Purpose: Human corneal endothelial cells (hCECs) have been considered unable to regenerate in vivo, resulting in corneal decompensation after significant loss of hCECs. adipose-derived mesenchymal stem cell (ASC)-derived exosomes can regenerate tissues and organs. In this study, we investigated whether ASC-derived exosomes could protect and regenerate CECs.

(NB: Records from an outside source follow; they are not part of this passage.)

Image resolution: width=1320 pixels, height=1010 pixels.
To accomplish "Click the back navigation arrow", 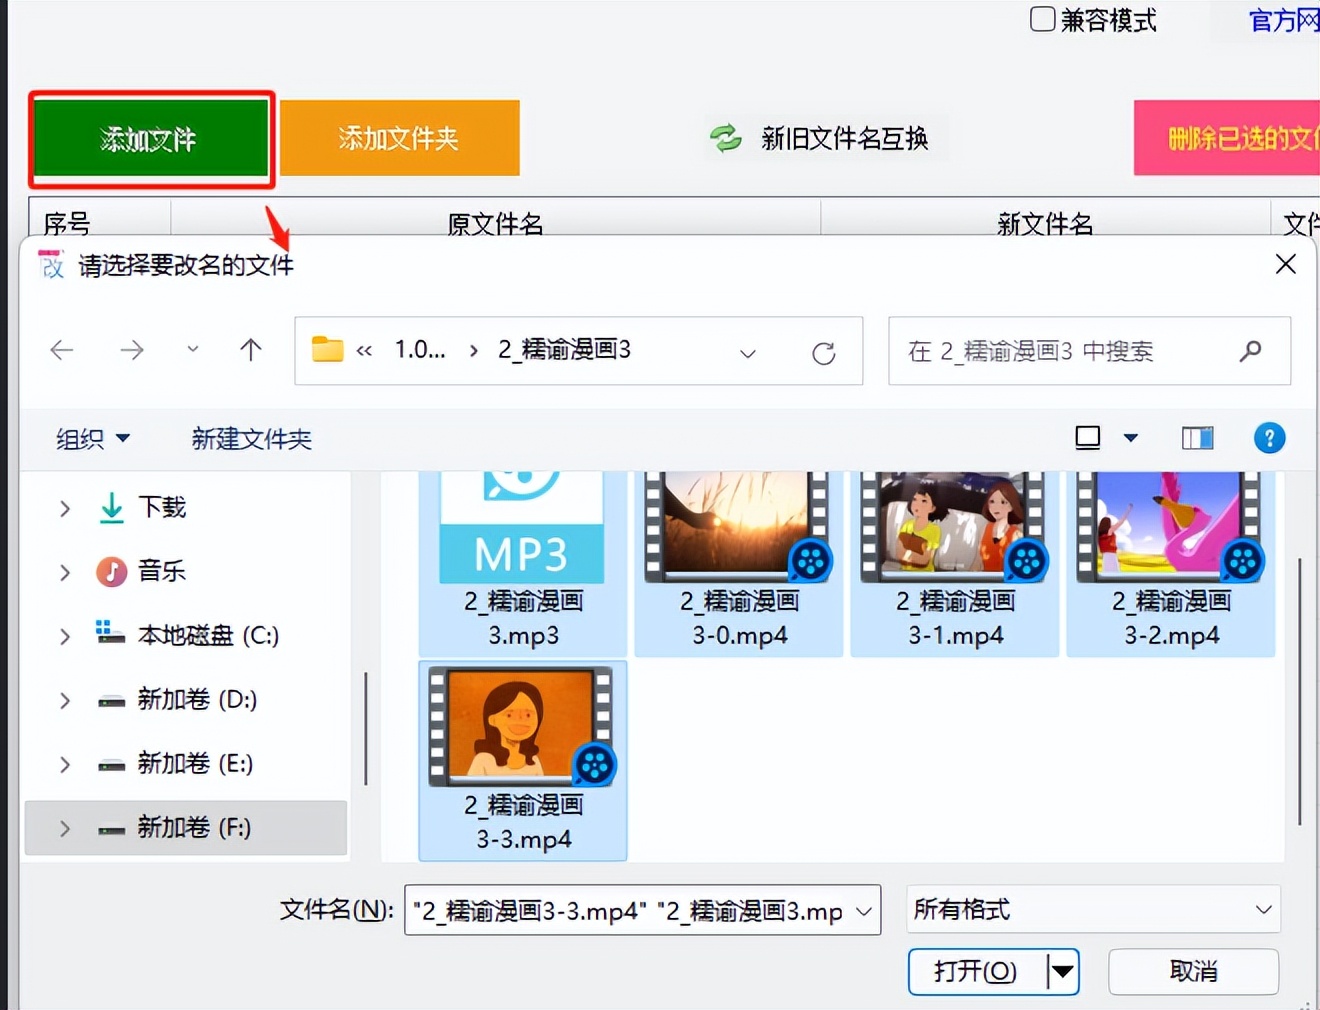I will pos(62,350).
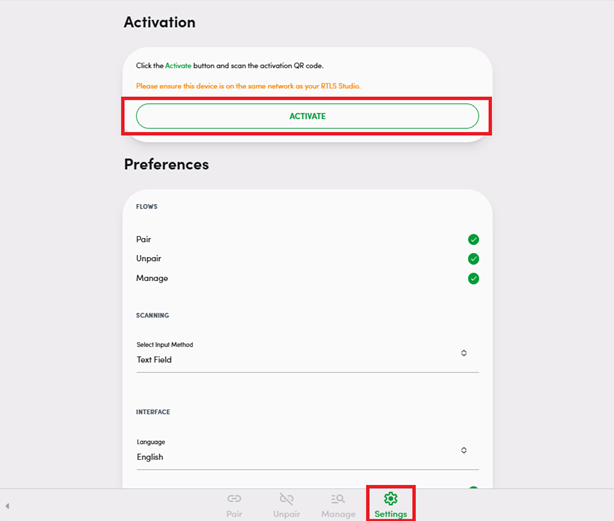Image resolution: width=614 pixels, height=521 pixels.
Task: Toggle the Pair flow checkmark
Action: pos(473,240)

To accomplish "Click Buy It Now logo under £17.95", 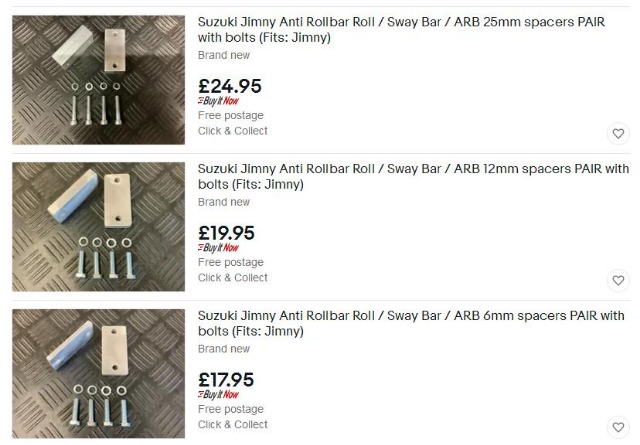I will click(218, 395).
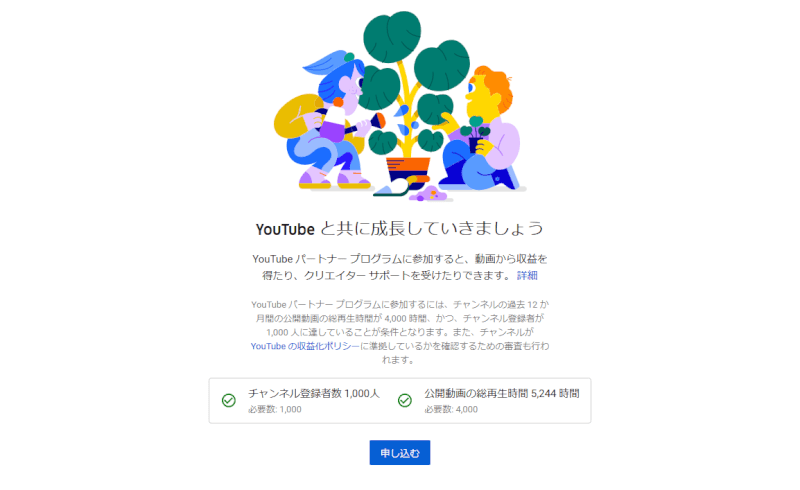This screenshot has width=800, height=490.
Task: Select the チャンネル登録者数 1,000人 text
Action: 314,394
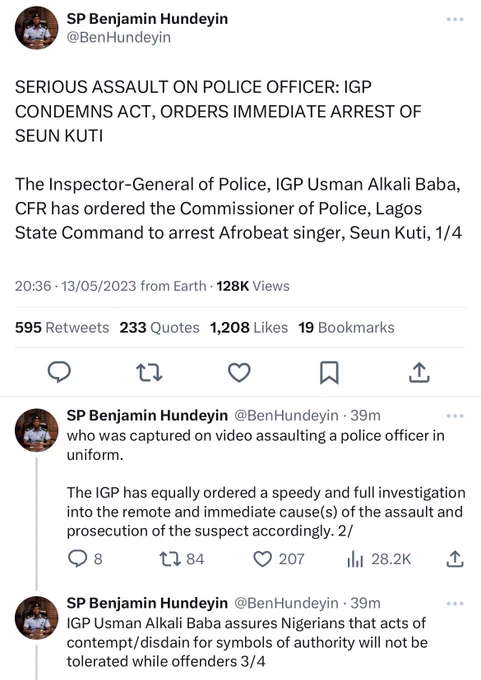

Methods: We performed cell viability and cell-cycle analyses to evaluate the effect of ASC-derived exosomes on the regeneration capacity of cultured hCECs. Transforming growth factor-β (TGF-β) and hydrogen peroxide (H2O2) were used to induce biological stress in CECs. The effect of ASC-derived exosomes on CECs was investigated in vivo. ASC-derived exosomes were introduced into rat CECs using electroporation, and rat corneas were injured using cryoinjury. Next-generation sequencing analysis was performed to compare the differentially expressed microRNAs (miRNAs) between ASC-derived and hCEC-derived exosomes.
Results: ASC-derived exosomes induced CEC proliferation and suppressed TGF-β- or H2O2-induced oxidative stress and senescence. ASC-derived exosomes protect hCECs against TGF-β- or H2O2-induced endothelial-mesenchymal transition and mitophagy. In an in vivo study, ASC-derived exosomes promoted wound healing of rat CECs and protected the corneal endothelium against cryoinjury-induced corneal endothelium damage. Next-generation sequencing analysis revealed differentially expressed miRNAs for ASC-derived and hCEC-derived exosomes. They are involved in lysine degradation, adherens junction, the TGF-β signaling pathway, the p53 signaling pathway, the Hippo signaling pathway, the forkhead box O (FoxO) signaling pathway, regulation of actin cytoskeleton, and RNA degradation based on Kyoto Encyclopedia of Genes and Genomes (KEGG) pathway analysis.
Conclusions: ASC-derived exosomes promoted wound healing and regeneration of endothelial cells by inducing a shift in the cell cycle and suppressing senescence and autophagy.